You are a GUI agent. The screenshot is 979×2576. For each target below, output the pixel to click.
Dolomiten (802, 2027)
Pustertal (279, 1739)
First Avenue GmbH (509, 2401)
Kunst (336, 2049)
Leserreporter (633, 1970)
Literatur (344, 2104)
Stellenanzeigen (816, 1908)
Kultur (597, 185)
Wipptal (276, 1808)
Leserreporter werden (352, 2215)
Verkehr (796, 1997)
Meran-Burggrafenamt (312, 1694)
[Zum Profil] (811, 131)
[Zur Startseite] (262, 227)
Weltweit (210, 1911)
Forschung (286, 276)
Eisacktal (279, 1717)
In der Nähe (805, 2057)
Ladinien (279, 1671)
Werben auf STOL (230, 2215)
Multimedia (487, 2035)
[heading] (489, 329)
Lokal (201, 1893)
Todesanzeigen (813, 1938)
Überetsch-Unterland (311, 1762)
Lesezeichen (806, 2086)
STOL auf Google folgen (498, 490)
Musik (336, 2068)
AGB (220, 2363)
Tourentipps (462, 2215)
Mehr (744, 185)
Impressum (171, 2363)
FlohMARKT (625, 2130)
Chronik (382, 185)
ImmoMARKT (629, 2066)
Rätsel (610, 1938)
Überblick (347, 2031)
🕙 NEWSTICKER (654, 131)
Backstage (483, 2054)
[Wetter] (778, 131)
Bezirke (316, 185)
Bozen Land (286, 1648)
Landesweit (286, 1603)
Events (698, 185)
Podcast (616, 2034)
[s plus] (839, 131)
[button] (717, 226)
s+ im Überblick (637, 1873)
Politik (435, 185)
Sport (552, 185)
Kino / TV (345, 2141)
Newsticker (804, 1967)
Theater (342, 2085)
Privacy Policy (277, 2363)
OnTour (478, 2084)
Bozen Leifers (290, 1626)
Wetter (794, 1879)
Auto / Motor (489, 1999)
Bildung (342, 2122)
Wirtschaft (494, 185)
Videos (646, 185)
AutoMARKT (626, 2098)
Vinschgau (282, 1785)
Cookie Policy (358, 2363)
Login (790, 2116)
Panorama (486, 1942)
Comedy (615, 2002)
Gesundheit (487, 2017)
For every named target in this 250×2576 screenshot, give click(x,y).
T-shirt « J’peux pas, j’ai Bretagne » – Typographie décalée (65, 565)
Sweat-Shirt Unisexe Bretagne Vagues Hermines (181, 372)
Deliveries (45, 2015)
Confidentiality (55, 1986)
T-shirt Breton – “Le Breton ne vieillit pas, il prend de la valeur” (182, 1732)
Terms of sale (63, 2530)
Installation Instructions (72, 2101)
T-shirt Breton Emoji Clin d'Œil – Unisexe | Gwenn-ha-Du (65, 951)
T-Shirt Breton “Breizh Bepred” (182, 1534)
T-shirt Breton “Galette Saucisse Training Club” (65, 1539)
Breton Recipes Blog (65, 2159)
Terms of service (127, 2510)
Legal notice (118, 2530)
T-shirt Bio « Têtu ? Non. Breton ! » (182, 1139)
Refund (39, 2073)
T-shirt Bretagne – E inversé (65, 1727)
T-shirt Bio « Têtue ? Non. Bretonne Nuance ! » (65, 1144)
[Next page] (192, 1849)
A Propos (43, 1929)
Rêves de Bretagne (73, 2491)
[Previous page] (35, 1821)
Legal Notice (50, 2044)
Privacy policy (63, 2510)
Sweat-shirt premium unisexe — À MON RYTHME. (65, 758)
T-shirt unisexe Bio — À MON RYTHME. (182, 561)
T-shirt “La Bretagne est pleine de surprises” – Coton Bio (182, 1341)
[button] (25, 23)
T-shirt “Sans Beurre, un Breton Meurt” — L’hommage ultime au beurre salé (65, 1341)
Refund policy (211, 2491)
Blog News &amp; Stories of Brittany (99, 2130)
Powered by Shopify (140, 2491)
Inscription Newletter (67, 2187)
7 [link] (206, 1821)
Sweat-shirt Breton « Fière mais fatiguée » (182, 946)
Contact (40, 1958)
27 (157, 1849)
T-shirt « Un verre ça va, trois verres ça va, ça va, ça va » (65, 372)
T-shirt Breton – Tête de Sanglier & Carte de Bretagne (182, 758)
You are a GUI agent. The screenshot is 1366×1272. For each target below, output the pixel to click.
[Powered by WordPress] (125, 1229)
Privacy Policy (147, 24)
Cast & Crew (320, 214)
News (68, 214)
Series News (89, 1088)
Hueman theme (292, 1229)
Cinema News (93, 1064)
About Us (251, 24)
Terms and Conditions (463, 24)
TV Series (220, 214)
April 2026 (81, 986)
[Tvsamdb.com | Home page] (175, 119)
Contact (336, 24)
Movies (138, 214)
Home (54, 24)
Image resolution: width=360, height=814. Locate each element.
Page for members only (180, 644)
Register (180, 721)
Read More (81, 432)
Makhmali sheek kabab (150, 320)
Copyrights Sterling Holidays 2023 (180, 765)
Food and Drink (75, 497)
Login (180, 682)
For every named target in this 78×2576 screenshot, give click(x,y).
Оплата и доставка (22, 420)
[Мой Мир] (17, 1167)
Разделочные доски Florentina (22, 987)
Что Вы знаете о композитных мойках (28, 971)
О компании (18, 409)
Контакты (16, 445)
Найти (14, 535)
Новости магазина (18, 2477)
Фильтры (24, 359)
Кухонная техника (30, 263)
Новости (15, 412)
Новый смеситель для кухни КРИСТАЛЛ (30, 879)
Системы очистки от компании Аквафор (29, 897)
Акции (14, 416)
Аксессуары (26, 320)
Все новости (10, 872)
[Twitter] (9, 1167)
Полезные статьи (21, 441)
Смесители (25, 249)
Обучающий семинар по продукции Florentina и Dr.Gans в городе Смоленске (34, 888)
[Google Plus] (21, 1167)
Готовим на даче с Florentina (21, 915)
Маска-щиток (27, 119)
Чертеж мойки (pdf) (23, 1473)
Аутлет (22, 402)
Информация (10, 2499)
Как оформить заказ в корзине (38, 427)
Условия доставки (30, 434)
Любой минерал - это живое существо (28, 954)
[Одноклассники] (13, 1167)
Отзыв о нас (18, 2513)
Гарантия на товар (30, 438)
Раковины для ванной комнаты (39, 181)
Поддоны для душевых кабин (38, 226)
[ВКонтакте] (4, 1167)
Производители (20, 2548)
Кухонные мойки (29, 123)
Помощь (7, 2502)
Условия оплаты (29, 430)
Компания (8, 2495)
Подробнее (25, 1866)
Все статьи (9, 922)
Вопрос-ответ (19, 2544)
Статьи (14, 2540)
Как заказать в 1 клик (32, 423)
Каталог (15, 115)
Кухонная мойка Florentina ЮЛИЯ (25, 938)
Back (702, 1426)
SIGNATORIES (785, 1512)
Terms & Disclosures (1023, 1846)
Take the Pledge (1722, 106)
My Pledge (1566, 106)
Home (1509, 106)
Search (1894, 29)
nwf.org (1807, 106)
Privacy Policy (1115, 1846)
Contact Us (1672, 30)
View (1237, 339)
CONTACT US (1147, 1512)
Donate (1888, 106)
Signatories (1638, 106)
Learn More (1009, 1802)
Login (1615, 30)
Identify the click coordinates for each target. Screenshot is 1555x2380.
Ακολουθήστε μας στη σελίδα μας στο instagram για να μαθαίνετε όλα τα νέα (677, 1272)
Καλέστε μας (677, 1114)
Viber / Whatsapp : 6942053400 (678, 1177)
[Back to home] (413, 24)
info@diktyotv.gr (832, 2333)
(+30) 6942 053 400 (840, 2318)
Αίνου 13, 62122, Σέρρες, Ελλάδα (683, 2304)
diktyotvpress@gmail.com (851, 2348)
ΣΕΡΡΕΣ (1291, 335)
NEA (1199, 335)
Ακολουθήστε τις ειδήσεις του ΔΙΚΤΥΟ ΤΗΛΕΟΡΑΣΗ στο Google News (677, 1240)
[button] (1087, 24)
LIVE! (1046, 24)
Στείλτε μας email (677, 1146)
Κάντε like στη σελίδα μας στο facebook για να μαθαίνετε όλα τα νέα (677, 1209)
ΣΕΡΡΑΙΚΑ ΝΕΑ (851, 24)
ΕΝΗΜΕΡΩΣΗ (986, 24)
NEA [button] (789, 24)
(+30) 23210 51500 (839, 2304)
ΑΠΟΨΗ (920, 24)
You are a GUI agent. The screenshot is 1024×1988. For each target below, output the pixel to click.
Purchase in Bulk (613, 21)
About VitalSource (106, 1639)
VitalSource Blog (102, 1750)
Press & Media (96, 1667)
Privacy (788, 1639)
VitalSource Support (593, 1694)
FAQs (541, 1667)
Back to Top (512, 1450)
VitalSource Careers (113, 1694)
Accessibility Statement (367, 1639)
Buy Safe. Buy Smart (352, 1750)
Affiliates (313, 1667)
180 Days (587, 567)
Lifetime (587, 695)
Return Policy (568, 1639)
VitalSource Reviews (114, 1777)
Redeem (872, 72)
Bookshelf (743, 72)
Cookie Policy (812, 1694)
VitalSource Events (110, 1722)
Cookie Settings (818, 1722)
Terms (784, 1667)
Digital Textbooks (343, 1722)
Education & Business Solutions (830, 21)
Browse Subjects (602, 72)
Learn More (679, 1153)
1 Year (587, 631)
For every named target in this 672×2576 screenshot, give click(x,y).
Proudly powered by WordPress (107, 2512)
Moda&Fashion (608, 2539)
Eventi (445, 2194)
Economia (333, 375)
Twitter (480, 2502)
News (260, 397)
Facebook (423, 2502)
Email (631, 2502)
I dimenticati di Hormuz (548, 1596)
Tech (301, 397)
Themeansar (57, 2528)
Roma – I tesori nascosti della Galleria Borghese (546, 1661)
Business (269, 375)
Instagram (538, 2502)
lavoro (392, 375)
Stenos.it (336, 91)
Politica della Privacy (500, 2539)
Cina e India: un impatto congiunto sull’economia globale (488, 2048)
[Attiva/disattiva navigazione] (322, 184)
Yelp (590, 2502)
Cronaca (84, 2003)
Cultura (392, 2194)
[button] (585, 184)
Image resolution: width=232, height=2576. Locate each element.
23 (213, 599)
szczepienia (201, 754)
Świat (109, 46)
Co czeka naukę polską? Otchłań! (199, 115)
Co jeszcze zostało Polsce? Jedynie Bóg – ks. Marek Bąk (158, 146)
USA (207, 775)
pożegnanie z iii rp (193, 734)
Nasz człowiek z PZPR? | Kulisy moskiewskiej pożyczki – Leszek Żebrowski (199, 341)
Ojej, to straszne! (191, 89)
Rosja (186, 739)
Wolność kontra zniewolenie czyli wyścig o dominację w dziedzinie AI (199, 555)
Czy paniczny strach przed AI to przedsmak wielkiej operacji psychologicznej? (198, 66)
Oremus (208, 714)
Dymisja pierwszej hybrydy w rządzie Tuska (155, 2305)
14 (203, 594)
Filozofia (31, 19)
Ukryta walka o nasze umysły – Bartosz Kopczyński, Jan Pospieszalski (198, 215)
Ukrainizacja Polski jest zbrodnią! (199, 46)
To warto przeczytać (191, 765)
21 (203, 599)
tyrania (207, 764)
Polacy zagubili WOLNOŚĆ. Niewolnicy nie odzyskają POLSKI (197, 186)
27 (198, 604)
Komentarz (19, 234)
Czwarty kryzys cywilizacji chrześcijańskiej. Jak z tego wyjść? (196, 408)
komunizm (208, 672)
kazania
• • • •
▸ **WHAT NEEDS TO BE DONE**
In the records above, find every line containing the word "element" and show it.

▸ **TASK OUTPUT**
Image resolution: width=360, height=814. Locate each element.
Image resolution: width=232, height=2576. Locate each element.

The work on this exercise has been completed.